Его же встречи с Лилей были точно такими, о каких мечтала Лариса, – с безумно торопливой жадной близостью, с жарким молчанием, с отдыхом на помятой постели. Лиля, лениво вывернувшись, наблюдала за его суетой, за стремлением задержать ее хоть на одно лишнее мгновение и нарочно уезжала раньше, поддразнив его на прощание:

– Не могу, сам знаешь, завтра у меня интервью!

Костин бесился и облегченно вздыхал, что отговоркой не служило свидание с мужем.

Роман Вадима Костина «Клубок сплетен» вышел ранней весной, когда на рижских улицах появились проплешины сухой брусчатки, когда на всех углах стали продаваться маленькие букетики фиалок и каких-то неизвестных белых пахучих цветов, когда женщины, наконец, распахнули плащи и пальто. Тираж был большим – издательство предчувствовало успех. Авторские экземпляры Вадим привез домой и, открыв бутылку дорогого коньяка, уселся в кресло и стал листать страницы. Некоторые абзацы он внимательно прочитывал, что-то пробегал глазами, что-то перелистывал – ему нравился его труд. «Для такой книги, кроме таланта, – нескромно думал Вадим, потягивая коньяк, – надо еще и смелость иметь!» И он понимал, что с этой минуты врагов у него будет больше, чем друзей.

Лиля Сумарокова увидела книгу в книжном магазине и очень удивилась, что крайне редко с ней случалось. «Странно, мог бы рукопись дать почитать!» – думала она и прямо у стенда принялась читать ее с середины.

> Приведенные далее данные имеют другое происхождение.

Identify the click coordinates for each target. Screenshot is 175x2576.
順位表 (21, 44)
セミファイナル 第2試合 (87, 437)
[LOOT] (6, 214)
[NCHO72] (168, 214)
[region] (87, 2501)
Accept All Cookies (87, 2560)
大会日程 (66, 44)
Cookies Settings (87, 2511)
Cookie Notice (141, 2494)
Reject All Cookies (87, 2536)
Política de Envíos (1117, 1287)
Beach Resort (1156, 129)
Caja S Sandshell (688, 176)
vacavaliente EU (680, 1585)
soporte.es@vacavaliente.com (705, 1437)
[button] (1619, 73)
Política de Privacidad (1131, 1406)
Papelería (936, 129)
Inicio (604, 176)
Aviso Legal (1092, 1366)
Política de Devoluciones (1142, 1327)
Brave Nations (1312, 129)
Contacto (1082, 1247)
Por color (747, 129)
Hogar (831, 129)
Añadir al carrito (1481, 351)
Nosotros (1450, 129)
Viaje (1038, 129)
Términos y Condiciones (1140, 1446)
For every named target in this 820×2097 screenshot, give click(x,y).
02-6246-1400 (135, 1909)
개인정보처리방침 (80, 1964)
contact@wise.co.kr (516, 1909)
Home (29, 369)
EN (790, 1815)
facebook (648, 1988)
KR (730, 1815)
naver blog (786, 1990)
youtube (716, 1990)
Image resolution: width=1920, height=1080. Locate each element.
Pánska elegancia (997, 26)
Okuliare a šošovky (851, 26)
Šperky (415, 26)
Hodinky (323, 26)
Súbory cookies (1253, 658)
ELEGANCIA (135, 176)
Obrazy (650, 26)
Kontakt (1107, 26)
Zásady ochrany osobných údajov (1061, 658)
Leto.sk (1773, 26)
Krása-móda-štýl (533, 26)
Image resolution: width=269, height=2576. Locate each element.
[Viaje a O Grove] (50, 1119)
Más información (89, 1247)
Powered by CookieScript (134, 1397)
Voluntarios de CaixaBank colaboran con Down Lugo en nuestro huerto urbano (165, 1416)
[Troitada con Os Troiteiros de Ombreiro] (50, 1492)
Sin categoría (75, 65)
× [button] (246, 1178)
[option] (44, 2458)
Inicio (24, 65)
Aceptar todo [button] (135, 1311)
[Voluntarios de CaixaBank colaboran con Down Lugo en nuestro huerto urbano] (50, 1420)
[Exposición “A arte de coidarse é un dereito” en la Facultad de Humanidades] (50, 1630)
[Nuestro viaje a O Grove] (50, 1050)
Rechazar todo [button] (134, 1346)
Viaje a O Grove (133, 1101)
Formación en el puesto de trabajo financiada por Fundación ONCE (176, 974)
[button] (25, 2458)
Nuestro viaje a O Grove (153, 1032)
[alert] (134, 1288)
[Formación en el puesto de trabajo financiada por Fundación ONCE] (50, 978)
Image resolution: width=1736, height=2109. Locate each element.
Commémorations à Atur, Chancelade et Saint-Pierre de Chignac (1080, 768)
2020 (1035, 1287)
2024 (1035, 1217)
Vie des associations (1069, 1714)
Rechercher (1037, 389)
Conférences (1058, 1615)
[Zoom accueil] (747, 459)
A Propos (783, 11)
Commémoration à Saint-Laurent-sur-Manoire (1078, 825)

Лиля всегда читала быстро, минут через десять она, не обращая внимания на раздраженный взгляд продавщицы, закрыла книгу, нечаянно заломив пару страниц.

– Вы книгу покупать будете? – продавщица нахмурила брови.

– Вы с ума сошли, я покупаю только качественные вещи, – с этими словами Лиля покинула магазин.

Георгий Николаевич стащил книгу Костина со стола Илги, своей верной помощницы. Илга замахала руками и чуть не поперхнулась зажженной сигаретой, пытаясь ее отнять у шефа. Но Георгий Николаевич попросил сварить ему кофе и удалился в свой кабинет. Вышел он оттуда поздно вечером, домой не поехал, а навестил своего доброго приятеля, занимавшего хороший пост в важном учреждении. Разговаривали они долго и на прощание приятель произнес:

– Давно пора, нечего сиднем сидеть в кресле, да и Лиля впечатлений наберется. А писать? Писать она и там сможет, а сюда материалы пересылать…

Дома Георгия Николаевича встретил отменный ужин, который он похвалил, а в конце как бы невзначай сказал:

– Все-таки мне не удалось отвертеться от назначения, придется ехать в Польшу собкором. Так что собирайся.

На жену он не смотрел. Его лицо, выражавшее растерянность, боль и решимость, было обращено к репродукции картины Константина Маковского «Деревенская девушка». К его удивлению, бури не последовало. Лиля встала со своего места, подошла к мужу и поцеловала в чуть-чуть поредевшие на затылке волосы:

– Не волнуйся, за три дня соберусь. И я всегда хотела посмотреть Варшаву.

Она поняла, что муж прочитал книгу, но извиняться и вообще выяснять отношения не умела.

Лариса Гуляева купила не одну книгу, а сразу пять. В книжном магазине она не удержалась и, счастливо улыбаясь, сообщила продавцу:

– Вы знаете, эту книгу написал очень близкий мне человек. Это и для меня событие. Он такой талантливый, – продавец дежурно поднял брови, что-то вежливо сказал и принялся бечевкой перевязывать тяжелую стопку.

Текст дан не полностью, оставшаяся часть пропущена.